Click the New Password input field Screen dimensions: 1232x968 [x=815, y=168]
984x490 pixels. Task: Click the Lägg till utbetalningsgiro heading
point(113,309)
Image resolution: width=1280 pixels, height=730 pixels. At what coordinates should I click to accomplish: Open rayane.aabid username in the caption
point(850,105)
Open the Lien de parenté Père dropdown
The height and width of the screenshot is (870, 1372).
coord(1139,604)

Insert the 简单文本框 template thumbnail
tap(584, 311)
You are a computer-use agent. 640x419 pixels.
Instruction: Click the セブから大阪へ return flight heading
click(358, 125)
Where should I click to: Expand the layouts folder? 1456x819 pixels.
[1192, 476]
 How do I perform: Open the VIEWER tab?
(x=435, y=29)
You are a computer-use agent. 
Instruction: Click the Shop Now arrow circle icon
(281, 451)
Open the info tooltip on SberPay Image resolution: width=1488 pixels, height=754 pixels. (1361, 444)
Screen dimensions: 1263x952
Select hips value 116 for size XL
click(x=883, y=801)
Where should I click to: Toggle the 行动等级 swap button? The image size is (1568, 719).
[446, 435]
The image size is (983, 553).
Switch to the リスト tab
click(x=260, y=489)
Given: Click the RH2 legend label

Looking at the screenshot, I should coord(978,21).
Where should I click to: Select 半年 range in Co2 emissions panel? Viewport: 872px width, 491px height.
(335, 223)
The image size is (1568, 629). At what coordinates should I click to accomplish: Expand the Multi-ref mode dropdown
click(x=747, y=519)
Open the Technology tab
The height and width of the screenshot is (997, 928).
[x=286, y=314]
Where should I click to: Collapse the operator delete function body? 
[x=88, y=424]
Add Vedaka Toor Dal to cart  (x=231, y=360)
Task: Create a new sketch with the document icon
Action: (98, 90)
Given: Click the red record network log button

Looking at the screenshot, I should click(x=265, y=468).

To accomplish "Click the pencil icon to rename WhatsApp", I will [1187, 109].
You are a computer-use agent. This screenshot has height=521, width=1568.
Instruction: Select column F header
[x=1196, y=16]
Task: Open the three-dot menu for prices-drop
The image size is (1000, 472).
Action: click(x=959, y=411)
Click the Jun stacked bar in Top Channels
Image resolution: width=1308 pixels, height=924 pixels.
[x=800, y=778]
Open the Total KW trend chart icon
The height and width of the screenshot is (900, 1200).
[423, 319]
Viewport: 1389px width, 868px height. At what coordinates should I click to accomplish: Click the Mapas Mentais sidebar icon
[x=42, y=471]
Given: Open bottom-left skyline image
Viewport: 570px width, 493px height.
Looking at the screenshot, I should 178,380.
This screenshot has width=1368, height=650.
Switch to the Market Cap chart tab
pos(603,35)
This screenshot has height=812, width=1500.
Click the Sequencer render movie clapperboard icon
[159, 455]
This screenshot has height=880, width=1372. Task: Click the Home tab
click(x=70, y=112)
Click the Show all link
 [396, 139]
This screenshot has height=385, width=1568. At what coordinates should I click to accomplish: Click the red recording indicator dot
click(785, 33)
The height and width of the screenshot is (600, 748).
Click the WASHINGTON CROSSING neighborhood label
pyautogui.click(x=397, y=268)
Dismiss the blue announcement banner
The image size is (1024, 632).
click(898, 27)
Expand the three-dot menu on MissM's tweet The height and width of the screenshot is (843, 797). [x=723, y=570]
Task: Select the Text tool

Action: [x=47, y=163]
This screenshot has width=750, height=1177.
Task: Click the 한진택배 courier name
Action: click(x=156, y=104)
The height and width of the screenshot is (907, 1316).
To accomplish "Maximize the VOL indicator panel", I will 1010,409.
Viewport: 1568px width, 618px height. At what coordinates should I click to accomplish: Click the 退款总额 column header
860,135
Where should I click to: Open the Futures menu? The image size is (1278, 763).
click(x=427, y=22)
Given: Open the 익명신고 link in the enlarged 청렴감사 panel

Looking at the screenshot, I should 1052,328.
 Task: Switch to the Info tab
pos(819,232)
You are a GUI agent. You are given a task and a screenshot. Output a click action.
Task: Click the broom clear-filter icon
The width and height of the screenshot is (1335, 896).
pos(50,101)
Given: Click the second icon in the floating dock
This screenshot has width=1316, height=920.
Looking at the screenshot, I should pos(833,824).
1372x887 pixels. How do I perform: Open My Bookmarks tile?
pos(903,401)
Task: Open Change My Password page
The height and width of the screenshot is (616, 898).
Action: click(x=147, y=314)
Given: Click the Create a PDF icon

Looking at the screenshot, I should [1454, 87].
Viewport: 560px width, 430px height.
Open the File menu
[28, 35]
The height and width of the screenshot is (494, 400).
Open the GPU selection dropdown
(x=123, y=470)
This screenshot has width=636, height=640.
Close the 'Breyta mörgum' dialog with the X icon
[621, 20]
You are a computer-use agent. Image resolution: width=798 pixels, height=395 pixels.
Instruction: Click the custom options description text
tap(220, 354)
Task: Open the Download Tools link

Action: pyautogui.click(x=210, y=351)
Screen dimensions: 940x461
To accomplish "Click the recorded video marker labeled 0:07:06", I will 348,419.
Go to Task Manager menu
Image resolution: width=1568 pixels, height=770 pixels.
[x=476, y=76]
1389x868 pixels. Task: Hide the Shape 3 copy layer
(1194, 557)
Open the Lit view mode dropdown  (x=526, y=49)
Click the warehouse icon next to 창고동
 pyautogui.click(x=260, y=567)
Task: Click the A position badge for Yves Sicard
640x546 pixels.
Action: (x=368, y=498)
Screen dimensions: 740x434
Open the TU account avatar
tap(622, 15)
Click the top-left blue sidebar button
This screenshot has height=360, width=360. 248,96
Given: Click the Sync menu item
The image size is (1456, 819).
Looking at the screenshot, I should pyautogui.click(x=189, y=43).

* WORK ORDER *
Return the lines of the listing above exactly as they appear, starting with the first and stopping after the line that holds "Open the Lien de parenté Père dropdown".

* SOLUTION TO THIS TASK *
Click the New Password input field Screen dimensions: 1232x968 [x=815, y=168]
984x490 pixels. Task: Click the Lägg till utbetalningsgiro heading
point(113,309)
Image resolution: width=1280 pixels, height=730 pixels. At what coordinates should I click to accomplish: Open rayane.aabid username in the caption
point(850,105)
Open the Lien de parenté Père dropdown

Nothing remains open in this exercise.